To address the under-specification of field level process, Hoffman and Ventresca (2002) further develop the concept of an issue-based organisational field. They explain that a field is an ‘empirical trace’ that can include ‘constituents such as government actors, critical exchange partners, intermediaries in the value chain, professional and trade associations, policy entrepreneurs, regulatory bodies, and organised public opinion evident in consumer or other organised interests’. All of these constituents ‘interact and contend in the definition of the broader field logic’. To understand company heterogeneity within an institutional context, organisational level analysis ‘complements and extends field level analysis. The value of such dual specification is clear’—it directly redresses the over-socialised view that depicts recipients of field level influence as a homogenous collection of organisational actors, each behaving according to a social script designed by the social environment (pp. 5–10). Hoffman and Ventresca (2002) argue that the interaction between a firm and field is neither unidirectional nor separate from interpretation and enactment processes. Field influences are not uniformly understood by participants within the field; organisational level dynamics can filter and alter institutional demand (pp. 11–12).

73

Organisational level dynamics point to the moderating role (Delmas & Toffel, 2011) of individual organisational populations (see Chapter 2 for the definition of ‘organisational population’) formed by company characteristics interacting with the field level influences. Many individual populations (or classes of constituencies) exist within an organisational field. Hence, one way of identifying differing positions on the three aspects of institutional elements—regulative, normative and cognitive—is by company characteristics. Field level competition influences institutional beliefs and perceptions, but these are situated within individual organisations or populations of organisations (Scott 1998; Hoffman, 1999). Therefore, ‘the form of organisational response is as much a reflection of the institutional pressures that emerge from outside the organisation as it is the form of organisational structure and culture that exist inside the organisation’ (Hoffman, 2001, p. 137).

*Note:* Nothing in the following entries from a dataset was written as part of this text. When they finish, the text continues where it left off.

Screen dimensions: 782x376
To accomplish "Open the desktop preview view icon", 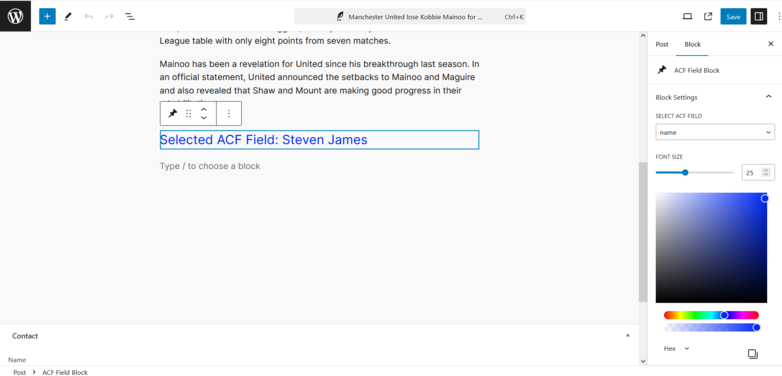I will click(687, 16).
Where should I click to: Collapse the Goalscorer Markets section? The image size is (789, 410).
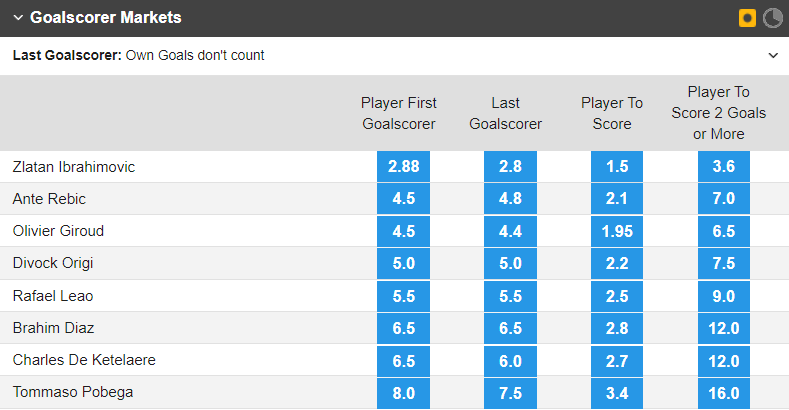[17, 18]
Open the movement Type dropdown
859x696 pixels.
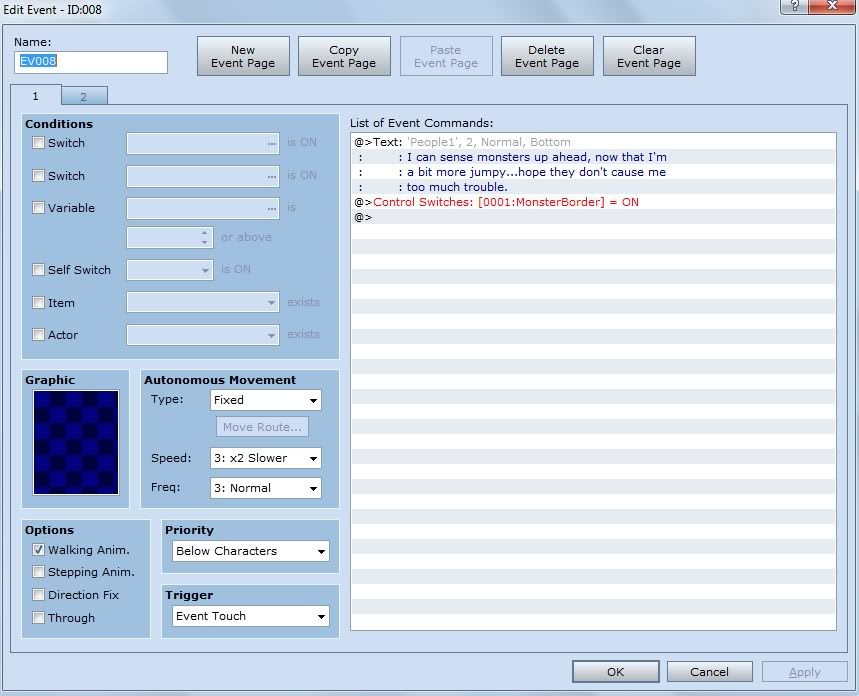(265, 400)
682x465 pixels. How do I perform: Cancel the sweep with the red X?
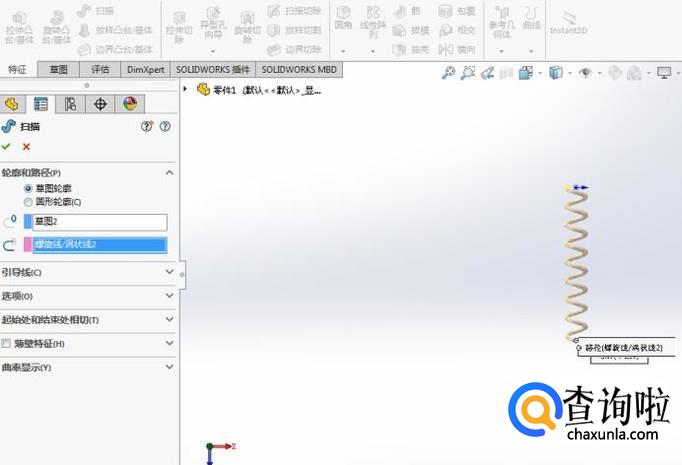point(26,147)
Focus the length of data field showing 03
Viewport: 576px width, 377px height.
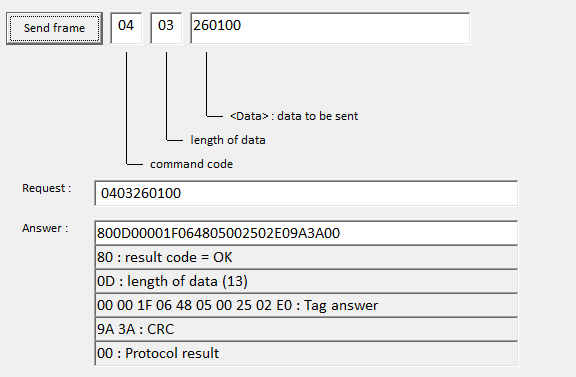(x=166, y=28)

Jamali and Neville (2011) extend institutional theory to analyse convergence versus divergence of CSR in a developing country (Lebanon). Their findings highlight the usefulness of multi-level institutional analyses. Levy and Rothenberg (2002) adopt Hoffman’s (1999) view on the issue-based organisational field. They develop three explanations for variations in corporate responses to climate change: first, institutional discourses and practices do not pass across organisational boundaries undisturbed. Each company interprets the institutional environment through a unique lens, a product of its history, organisational culture and market positioning. Second, organisations often operate within ‘multiple, overlapping institutional fields’. They belong to various industry associations or national cultural and regulatory contexts, which create divergent pressures on organisations. Organisations are situated in complex, fragmented fields with ‘imprecise boundaries, providing repertoires of practices and discourses within which they can exercise some agency and choice’. Third, even a single organisational field can sustain multiple competing discursive forms (pp. 176–177).

The above arguments support the bottom-up influence of individual organisations on institutions at organisational field level.